Right from the opening of this book, I was arrested, and had to force myself to read slowly to savour the delicious language, intriguing storyline and enigmatic characters that comprised this first novel of talented New Zealander, Eleanor Catton.
The story describes the fallout of a sex-scandal in a teenage girls' school, but the description was neither clear-cut, nor one-sided, which was to the story's credit in that it mirrored the muddied reality of the event. The local acting academy take up the story as a project for production, and in the course of the novel, the lines become blurred between theatre and reality, so that often we are not sure which is which. This is an effective device to describe the confusion and turmoil that teenagers and young adults often grapple with, often exploring multiple personas through which to view the world.
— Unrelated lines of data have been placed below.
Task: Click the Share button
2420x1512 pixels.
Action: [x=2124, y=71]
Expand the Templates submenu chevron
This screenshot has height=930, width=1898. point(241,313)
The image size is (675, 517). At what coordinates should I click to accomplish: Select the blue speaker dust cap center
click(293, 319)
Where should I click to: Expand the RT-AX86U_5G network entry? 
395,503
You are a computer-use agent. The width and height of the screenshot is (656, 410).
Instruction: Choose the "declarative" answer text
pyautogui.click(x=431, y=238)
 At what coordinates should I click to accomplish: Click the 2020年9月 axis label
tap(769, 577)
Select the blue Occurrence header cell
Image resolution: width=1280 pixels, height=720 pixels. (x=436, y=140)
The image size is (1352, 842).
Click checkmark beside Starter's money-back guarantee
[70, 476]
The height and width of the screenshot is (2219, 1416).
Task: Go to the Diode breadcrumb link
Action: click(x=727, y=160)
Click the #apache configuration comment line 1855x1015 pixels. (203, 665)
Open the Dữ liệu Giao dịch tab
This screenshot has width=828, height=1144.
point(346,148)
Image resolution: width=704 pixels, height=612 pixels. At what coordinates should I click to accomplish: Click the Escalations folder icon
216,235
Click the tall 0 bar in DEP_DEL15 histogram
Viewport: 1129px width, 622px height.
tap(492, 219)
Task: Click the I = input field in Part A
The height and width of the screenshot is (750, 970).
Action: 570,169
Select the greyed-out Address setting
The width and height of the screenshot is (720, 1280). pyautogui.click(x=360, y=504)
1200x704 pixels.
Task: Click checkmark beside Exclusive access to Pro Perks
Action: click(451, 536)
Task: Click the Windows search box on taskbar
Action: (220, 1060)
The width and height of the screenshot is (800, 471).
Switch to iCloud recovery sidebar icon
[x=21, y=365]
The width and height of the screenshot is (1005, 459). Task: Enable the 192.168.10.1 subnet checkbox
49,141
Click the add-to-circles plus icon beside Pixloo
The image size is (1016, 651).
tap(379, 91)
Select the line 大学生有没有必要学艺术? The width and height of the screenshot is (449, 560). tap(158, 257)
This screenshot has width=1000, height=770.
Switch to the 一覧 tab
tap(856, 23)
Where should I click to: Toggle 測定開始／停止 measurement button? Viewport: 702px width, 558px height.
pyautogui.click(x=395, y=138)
There is a further subplot, which explores the life of the saxophone teacher, who is a dark and intriguing character, who often acts as a foil for her students. Her life is paradoxically explored through witholding direct information, and instead offering fragments of conversations with parents of her students, the students themselves and Patsy, a confidante with whom she had a very intimate relationship. In fact two of her students, Julia and Isolde, re-enact an episode from her past, their relationship mirroring that which herself and Patsy once had. The saxophone teacher comes across as a very powerful character, one who really sees, and who weilds a strong influence over her students. The intimacy of the one-to-one music lesson, acts almost like a therapy session, the body and voice of the saxophone offering a velvety, seductive atmosphere. The saxophone teacher reminded me of another memorable character from a novel by Paulo Coelho, that I read a few years ago: 'Eleven Minutes'. The character was the librarian, who, like 'the saxophone teacher', remained known just as, 'the librarian'. The librarian too acted as a foil and something of a confidante for the main character, and came across as mysterious and interesting.
The nearby acting academy has a crucial role in the novel in making 'public' the 'private' scandal, and in so doing, exposing the falsehood of public and private lives. The stage is a metaphor, often overused in day-to-day life, but one that is used to incredible effect here, and calling to question what we accept as reality versus reality itself.
This is a must-read novel, one that looks at truth from multiple perspectives, as the characters experience it, toy with it, avoid it and confront it.